### Work to complete
Format the material as a numbered list with blank lines dropped, beginning at the line that contains "Click the Clipboard group label" and stopping after the line that contains "645x405 pixels.".

### Listed entries

☆ ☆ ☆ ☆

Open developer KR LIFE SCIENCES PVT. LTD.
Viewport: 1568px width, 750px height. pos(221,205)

☆ ☆ ☆ ☆

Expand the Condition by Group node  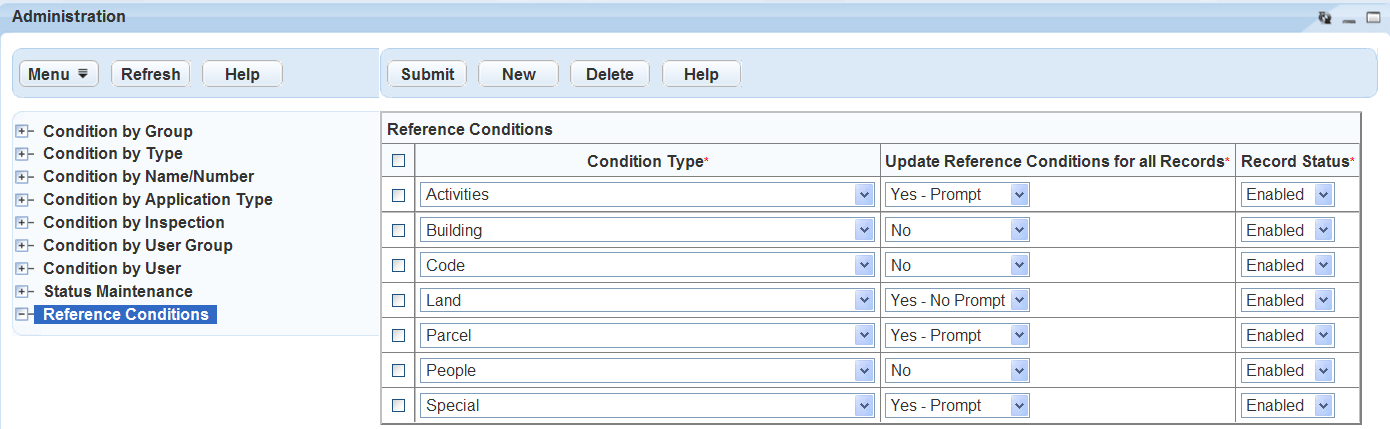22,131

☆ ☆ ☆ ☆

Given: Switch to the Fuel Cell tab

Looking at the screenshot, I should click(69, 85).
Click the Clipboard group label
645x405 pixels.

☆ ☆ ☆ ☆

### Task response
1. Click the Clipboard group label
2. 645x405 pixels.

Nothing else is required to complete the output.